> _TASK DETAILS_: Turn the material from the line with "You are a GUI" through the line with "you would take?" into a Markdown table with the columns Row and Line. Give each line its own numbered row and leave out blank lines.

> _EXTRACTED RECORDS_:
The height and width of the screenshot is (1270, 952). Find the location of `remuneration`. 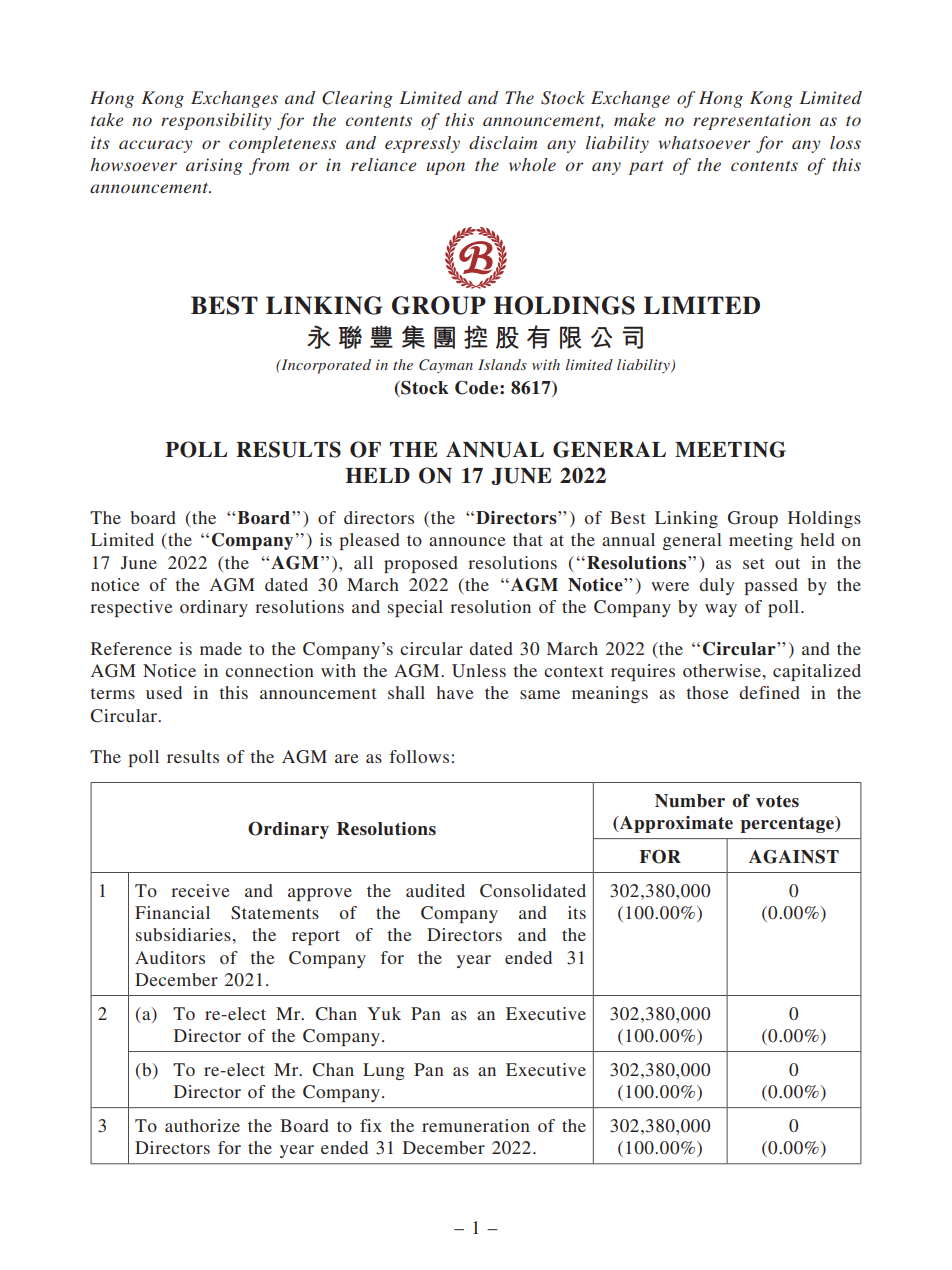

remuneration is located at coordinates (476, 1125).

---

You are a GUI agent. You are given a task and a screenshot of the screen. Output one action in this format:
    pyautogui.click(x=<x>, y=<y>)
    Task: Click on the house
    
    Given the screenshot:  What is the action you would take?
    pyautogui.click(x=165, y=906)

* * *

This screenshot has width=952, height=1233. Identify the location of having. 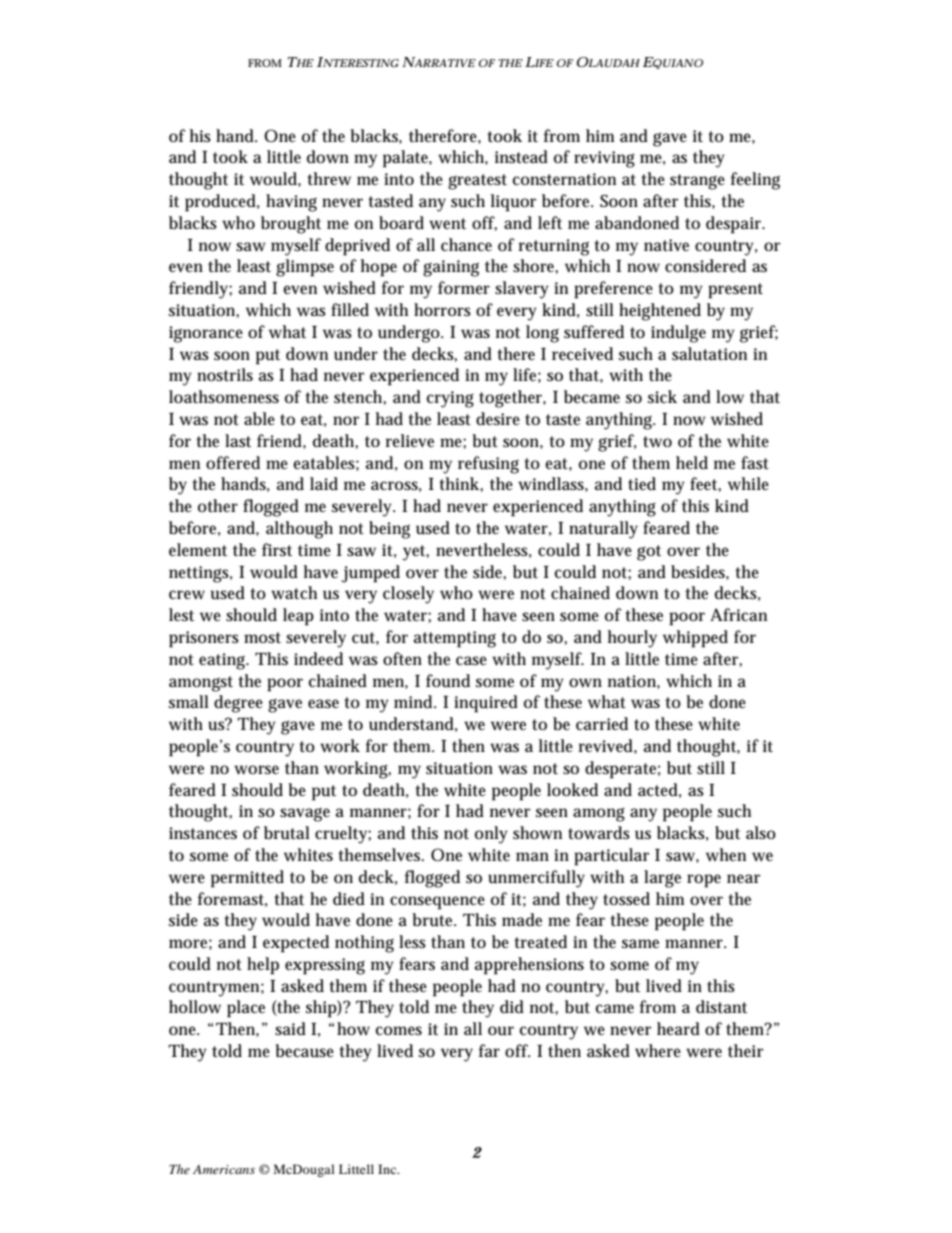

> _CORRECT RESPONSE_:
| Row | Line |
|---|---|
| 1 | You are a GUI agent. You are given a task and a screenshot of the screen. Output one action in this format: |
| 2 |     pyautogui.click(x=<x>, y=<y>) |
| 3 |     Task: Click on the house |
| 4 |     Given the screenshot:  What is the action you would take? |